### PROBLEM REQUIREMENTS
Word for word, please copy the line containing "You are a GUI" and all lines after it in the entries below, and only those, leaving every picture out.

[Stored items from a collection]
====
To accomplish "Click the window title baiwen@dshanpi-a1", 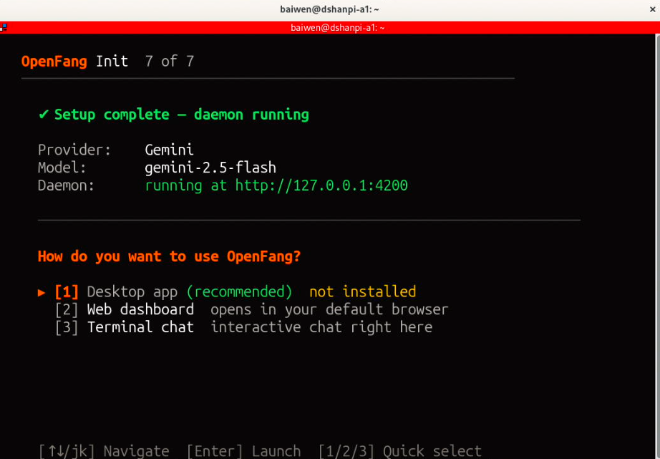I will (330, 9).
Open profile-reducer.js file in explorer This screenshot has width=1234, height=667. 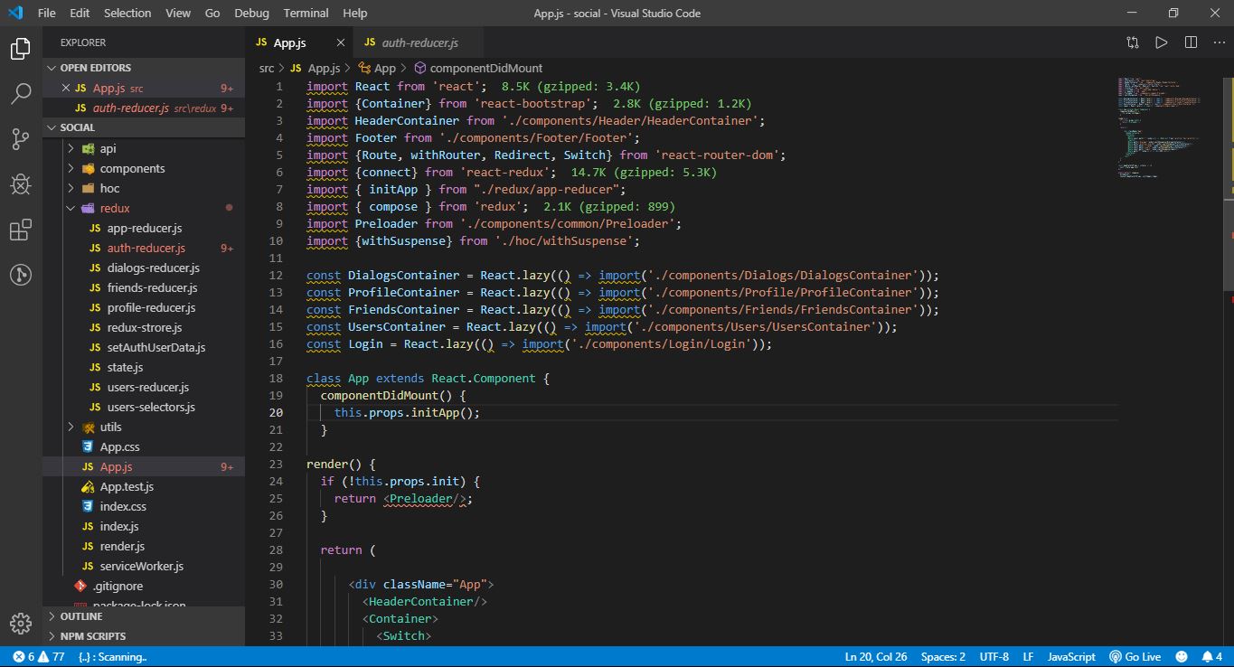click(x=151, y=308)
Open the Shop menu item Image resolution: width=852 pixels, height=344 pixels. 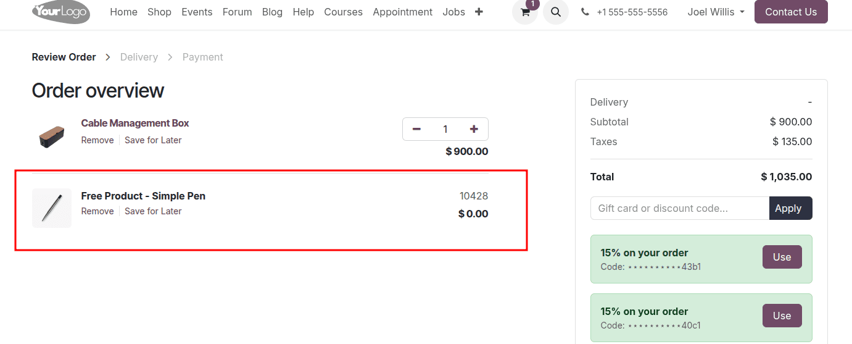159,12
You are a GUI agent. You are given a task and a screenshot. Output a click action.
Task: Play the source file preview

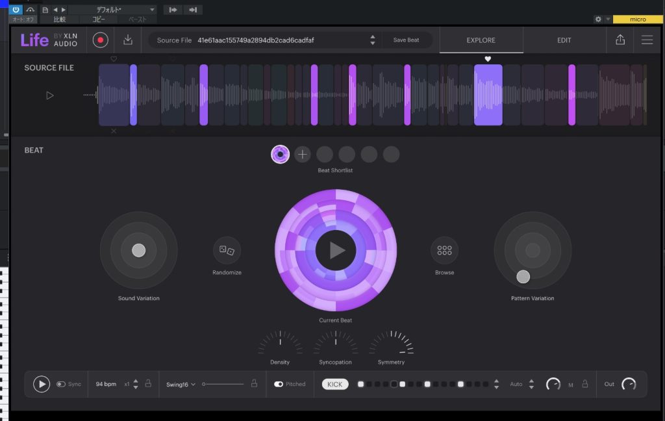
====
### EXERCISE RESPONSE
You are a GUI agent. You are given a task and a screenshot. Output a click action.
Task: Play the source file preview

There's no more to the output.